Nothing: The Darkness.
Text by Brian Wilensky. Image by Kyle Costill.
“Basically we just want to make music that makes people just want to quit,” says Domenic Palermo, singer and guitarist of Nothing.
He sits on the roof deck of his Old City apartment, drinking Crispin cider. It’s a cider kind of evening because a close friend from the U.K. is in town and that’s all his friend drinks. But it doesn’t seem to be the cider that’s getting him to open up about his band. Palermo is confident and clear about his latest band’s intentions and his message within the music.
Nothing is a bit of a stretch from his hardcore roots with Horror Show. But working with a different longtime friend, local guitarist Brandon Setta, has been just right for Palermo. Setta knows how to layer guitar sounds for Palermo’s bleak lyrics.
“There have been times that I’ve shown him stuff and he’s just like, ‘Damn, that’s dark,’” Palermo says.
Sure, there’s been some strife in Palermo’s life: two years in prison for getting into a fight that led to him stabbing someone, coming home and finding out an ex-Horror Show bandmate had been killed in a motorcycle accident, then three childhood friends from the Frankford/Kensington area dying in a four year span. But he uses such crushing experiences to fuel his work.
“I can’t say my life has been worse than anyone else’s,” he says. “I thought coming home from prison was going to be a light at the end of the tunnel. Then, with everything else that happened on top of that, I just wanted to laugh and say, ‘Seriously? Is this even real? Or is this a joke?’ So a lot of that definitely comes through in my writing.”
Even though the lyrics are a big part of Palermo’s role in Nothing, he sings a bit airy and often somewhat indistinctly when playing live. He says he wants the words to be audible but he modestly says that knowing the lyrics almost ruins the experience.
“As someone who just wants to send a message across,” he says, “they’re just another sound in the scheme of things.”
Their upcoming EP, Downward Years to Come, which will see an October release on Baltimore’s A389 Recordings, follows in the steps of last summer’s Suns and Lovers EP that came out on Japan’s Big Love Records. That’s because they finally found the lineup and sound they like with drummer Anthony Rossi and bassist Richie Roxas of Pet Milk, who filled in over the summer.
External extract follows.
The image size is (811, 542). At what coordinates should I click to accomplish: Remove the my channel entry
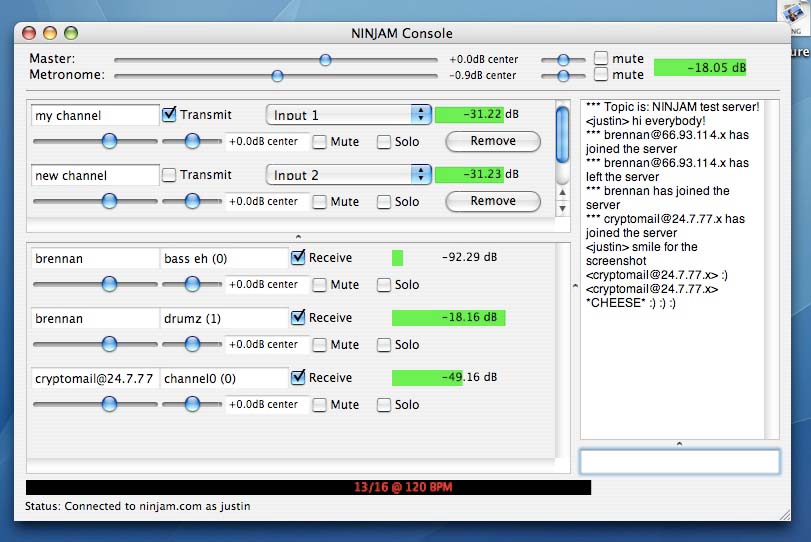click(492, 141)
Thematically, things are looking to be just as dismal.
“The song ‘Downward Years to Come’ is mostly about the culture I come from and the people who come from similar places as me,” Palermo says. “Every other song on the EP is about a poet who had killed himself. I make reference to them in the lyrics and I think anyone who knows those poets would recognize them in the lyrics.”
He mentions he’s never attempted suicide, and then takes a swig of his cider.
“It’s always in the air,” he says. “It’s natural. I have family members who have done it and they never came across that way. It’s just always there. This is my nod to those people who have done it. They wanted to leave something behind, and they did. I have more respect for that than any of this bullshit we deal with every day. It’s the least I could do.”